Rewrite the entries from the line with "Click the Scope" to the line with "[x=354, y=243]" as a JSON list of strings, one string per line, leaving out blank lines.

==========

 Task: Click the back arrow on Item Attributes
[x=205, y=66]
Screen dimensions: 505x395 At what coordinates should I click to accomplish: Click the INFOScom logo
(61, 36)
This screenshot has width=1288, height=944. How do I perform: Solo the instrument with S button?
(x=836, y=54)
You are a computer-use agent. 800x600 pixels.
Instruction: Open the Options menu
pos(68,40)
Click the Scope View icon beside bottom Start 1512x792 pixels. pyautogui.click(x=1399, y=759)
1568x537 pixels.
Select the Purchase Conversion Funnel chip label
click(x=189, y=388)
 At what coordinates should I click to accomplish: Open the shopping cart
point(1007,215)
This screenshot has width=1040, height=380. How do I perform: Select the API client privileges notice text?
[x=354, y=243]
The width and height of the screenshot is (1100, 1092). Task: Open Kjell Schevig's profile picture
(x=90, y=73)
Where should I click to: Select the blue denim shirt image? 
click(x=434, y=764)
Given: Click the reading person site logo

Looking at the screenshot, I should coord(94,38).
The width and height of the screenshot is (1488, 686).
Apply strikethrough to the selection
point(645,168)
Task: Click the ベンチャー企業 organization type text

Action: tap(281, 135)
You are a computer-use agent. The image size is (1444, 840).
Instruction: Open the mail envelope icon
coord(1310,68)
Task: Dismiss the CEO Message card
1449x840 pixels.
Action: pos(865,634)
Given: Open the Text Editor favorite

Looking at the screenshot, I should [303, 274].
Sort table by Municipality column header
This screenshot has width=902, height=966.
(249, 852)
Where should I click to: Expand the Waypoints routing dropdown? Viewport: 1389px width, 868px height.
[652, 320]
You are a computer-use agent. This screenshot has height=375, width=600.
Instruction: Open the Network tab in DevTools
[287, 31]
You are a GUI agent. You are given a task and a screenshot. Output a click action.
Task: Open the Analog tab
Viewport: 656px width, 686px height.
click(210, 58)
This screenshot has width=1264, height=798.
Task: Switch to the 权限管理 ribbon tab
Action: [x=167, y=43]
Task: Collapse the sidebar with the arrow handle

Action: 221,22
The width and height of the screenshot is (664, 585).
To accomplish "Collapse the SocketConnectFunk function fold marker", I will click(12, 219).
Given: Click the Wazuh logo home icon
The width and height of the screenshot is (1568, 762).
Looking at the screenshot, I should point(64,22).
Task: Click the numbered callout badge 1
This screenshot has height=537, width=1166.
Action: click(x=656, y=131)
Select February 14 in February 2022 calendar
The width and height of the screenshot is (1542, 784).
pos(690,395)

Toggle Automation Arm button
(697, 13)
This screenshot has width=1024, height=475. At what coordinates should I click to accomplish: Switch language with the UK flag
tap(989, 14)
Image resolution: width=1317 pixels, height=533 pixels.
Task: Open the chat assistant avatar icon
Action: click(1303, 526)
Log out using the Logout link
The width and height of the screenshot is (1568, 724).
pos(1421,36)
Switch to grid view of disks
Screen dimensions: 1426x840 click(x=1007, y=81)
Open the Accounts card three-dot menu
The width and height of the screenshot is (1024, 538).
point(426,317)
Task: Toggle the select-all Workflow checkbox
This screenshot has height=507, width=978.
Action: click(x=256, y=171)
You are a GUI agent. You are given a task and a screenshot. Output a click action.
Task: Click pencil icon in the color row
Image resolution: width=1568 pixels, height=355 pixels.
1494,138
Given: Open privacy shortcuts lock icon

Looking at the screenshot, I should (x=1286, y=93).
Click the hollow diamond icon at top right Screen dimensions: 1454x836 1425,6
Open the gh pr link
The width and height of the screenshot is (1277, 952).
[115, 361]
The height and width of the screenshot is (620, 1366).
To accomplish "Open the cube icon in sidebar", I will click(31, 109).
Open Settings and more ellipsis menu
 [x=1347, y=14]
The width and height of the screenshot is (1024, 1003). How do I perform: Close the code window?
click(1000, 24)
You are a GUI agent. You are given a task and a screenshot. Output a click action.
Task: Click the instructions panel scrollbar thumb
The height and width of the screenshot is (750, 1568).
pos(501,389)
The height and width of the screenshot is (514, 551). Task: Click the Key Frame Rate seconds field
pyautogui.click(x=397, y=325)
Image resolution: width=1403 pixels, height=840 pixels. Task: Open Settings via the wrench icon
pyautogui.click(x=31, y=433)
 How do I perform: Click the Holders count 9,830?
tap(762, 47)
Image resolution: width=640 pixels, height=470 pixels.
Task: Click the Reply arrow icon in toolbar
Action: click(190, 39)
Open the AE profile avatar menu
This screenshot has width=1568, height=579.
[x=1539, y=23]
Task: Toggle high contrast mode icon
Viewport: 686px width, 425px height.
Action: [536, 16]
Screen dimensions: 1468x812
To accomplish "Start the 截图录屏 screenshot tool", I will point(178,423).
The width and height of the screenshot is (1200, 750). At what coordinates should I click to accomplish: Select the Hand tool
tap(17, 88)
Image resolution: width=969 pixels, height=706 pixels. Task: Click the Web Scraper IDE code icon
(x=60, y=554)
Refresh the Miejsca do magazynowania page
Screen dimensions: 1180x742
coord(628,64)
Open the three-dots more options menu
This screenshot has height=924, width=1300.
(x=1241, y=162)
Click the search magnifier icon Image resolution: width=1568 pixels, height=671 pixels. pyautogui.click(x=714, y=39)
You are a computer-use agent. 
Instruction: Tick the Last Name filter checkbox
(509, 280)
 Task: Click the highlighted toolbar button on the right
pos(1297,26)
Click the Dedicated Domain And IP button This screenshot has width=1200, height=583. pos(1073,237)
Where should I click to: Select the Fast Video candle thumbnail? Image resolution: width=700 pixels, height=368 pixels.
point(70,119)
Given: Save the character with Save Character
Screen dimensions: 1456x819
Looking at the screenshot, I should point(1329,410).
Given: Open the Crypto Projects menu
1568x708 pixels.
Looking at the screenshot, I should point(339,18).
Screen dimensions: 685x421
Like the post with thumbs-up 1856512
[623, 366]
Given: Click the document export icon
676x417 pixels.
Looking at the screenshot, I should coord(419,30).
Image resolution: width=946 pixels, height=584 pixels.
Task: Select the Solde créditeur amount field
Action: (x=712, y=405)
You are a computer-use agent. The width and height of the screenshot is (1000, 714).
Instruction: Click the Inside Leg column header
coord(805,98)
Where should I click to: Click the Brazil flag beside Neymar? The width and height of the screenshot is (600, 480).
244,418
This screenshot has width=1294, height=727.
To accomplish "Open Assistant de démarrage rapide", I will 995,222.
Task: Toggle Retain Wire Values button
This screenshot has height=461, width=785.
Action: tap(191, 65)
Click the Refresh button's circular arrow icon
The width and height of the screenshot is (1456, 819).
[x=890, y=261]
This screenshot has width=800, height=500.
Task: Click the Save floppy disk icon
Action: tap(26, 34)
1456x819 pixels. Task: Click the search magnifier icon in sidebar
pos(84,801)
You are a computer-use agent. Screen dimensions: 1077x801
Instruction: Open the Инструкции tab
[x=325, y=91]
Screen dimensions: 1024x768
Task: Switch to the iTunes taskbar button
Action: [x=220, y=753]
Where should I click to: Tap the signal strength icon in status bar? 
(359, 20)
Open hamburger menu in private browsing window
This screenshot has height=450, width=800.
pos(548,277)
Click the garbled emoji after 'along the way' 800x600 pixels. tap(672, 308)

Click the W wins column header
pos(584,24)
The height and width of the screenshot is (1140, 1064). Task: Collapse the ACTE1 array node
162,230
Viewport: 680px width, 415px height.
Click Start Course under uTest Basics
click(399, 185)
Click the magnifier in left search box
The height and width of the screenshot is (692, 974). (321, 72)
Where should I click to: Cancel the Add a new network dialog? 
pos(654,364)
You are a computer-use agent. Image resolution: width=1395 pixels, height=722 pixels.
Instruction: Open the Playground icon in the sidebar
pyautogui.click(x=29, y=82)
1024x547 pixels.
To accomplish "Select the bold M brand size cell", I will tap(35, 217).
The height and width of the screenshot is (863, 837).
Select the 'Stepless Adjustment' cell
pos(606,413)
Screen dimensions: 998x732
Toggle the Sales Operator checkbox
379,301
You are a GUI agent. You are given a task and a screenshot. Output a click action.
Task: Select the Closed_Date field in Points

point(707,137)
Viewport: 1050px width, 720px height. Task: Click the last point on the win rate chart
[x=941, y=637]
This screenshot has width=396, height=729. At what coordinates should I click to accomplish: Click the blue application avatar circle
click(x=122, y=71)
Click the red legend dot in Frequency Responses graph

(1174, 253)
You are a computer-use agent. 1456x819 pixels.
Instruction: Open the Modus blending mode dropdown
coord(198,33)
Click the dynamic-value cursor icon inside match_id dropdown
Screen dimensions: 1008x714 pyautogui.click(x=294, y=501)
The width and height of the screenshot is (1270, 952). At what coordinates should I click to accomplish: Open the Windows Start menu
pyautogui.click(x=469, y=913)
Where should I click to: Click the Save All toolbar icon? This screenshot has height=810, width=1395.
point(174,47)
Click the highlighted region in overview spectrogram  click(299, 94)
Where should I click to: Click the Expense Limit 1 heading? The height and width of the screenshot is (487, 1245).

==========

● FINISHED TASK:
[
  "Click the Scope View icon beside bottom Start 1512x792 pixels. pyautogui.click(x=1399, y=759)",
  "1568x537 pixels.",
  "Select the Purchase Conversion Funnel chip label",
  "click(x=189, y=388)",
  " At what coordinates should I click to accomplish: Open the shopping cart",
  "point(1007,215)",
  "This screenshot has width=1040, height=380. How do I perform: Select the API client privileges notice text?",
  "[x=354, y=243]"
]